My mother was a great cook, but she had a basic menu she adhered too and only made specialties during the holidays. She was very proficient. My mother, my mother-in-law and my granddaughter, Violette all have a graceful way of cooking. I am a very messy cook. No matter how hard I try, I get flour all over the place.
I assisted my mother in the kitchen, but I never learned from my mother. She had no patience with me. I was too awkward, too messy, too slow, too stupid. I may never have learned how to cook if my mother had not died. Then my father said he wanted a pie. I told him I didn’t know how to make a piecrust, only the filling. He said it was time I learned.
Saturday morning I started early on the pie making task. By the time dad got home that night, I had an apple pie ready for dinner. It wasn’t the same flaky crust that mother used to make, but it was edible. I was very proud of myself. Dad pointed out that I had a way to go before I matched my mother’s cooking. Then he found all the wasted pie crust failures I had put in the wood furnace. My proud moment was soon gone.
God blessed me with a wonderful husband who didn’t even “require” me to cook, although I liked to cook. Steve is a great partner and we often planned meals together. As a wedding gift we received a copy of Better Homes and Gardens New Cook Book. It has a whole section on meal planning: Main Dish; Starchy Complement; Vegetable; Salad; Dessert; Accent. All of the recipes were in the book.
Over the years I became quite accomplished in the kitchen. Yes, I could write a whole book about my adventures. None of them would have happened if not for Steve. He gave me the encouragement I needed to do more, even though neither of us realized it at the time.
When I make something that does not turn out the way I planned it, Steve smiles and says something like “well it was a good try” or “maybe next time you could ____” or “it looked good in the picture.” He never puts me down.
Now that Steve is a diabetic and I am allergic to a bizillion things, I have become an “experimental cook.” Learning to make a sugar free, gluten free, tasty snack bar has been fun and challenging.
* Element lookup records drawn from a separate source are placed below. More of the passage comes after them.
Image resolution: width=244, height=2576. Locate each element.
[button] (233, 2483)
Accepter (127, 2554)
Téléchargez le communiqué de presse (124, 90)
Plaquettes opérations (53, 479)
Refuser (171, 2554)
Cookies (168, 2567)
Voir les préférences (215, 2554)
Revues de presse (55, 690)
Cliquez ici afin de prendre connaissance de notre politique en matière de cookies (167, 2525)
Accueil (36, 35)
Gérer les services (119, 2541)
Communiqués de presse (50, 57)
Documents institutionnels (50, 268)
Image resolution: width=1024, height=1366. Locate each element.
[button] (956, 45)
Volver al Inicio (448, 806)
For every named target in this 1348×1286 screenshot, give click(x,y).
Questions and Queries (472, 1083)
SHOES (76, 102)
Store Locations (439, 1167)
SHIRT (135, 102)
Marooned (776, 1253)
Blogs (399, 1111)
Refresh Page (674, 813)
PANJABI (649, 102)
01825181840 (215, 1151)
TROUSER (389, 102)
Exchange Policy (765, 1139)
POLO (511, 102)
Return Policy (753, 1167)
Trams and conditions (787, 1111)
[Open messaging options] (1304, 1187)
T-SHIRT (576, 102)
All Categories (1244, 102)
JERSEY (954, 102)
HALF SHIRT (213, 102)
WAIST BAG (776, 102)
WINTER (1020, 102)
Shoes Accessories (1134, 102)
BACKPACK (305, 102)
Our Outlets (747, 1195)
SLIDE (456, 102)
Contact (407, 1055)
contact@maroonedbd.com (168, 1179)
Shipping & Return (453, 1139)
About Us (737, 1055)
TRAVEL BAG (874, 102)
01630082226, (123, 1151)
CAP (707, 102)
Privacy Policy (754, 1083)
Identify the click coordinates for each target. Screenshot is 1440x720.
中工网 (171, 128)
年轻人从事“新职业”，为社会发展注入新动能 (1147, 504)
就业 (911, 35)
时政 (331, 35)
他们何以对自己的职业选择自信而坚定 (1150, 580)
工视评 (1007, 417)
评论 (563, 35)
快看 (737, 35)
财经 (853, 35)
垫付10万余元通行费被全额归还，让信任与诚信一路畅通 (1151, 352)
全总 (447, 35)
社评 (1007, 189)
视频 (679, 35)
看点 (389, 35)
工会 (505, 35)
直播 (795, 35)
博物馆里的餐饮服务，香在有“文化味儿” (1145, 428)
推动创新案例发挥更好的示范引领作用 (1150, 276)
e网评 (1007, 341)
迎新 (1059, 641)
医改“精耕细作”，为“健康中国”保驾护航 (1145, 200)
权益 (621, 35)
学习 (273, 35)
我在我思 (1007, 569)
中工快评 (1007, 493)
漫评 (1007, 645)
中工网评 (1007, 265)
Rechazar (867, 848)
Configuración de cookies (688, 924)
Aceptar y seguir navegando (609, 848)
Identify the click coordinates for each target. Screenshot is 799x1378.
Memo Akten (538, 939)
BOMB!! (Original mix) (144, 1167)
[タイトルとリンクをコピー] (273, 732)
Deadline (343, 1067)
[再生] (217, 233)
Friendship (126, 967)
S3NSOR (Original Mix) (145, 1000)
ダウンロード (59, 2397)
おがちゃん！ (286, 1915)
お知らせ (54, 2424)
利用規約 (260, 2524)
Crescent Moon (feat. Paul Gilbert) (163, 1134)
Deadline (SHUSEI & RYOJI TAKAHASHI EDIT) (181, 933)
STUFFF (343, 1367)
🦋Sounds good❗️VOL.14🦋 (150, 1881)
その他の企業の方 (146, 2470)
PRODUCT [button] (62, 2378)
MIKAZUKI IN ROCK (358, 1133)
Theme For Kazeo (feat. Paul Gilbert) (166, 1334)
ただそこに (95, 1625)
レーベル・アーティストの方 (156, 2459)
Not all of my experiments have been exactly what I was looking for, but all have been edible. Some have been delicious. It has been a fun adventure.
The greatest motivator in my life, has always been a kind word or a smile. Sometimes when businesses are looking for ways to motivate or reward employees, they over look the greatest motivation – a kind word.
Do you give negative or positive feedback? How do you motivate others?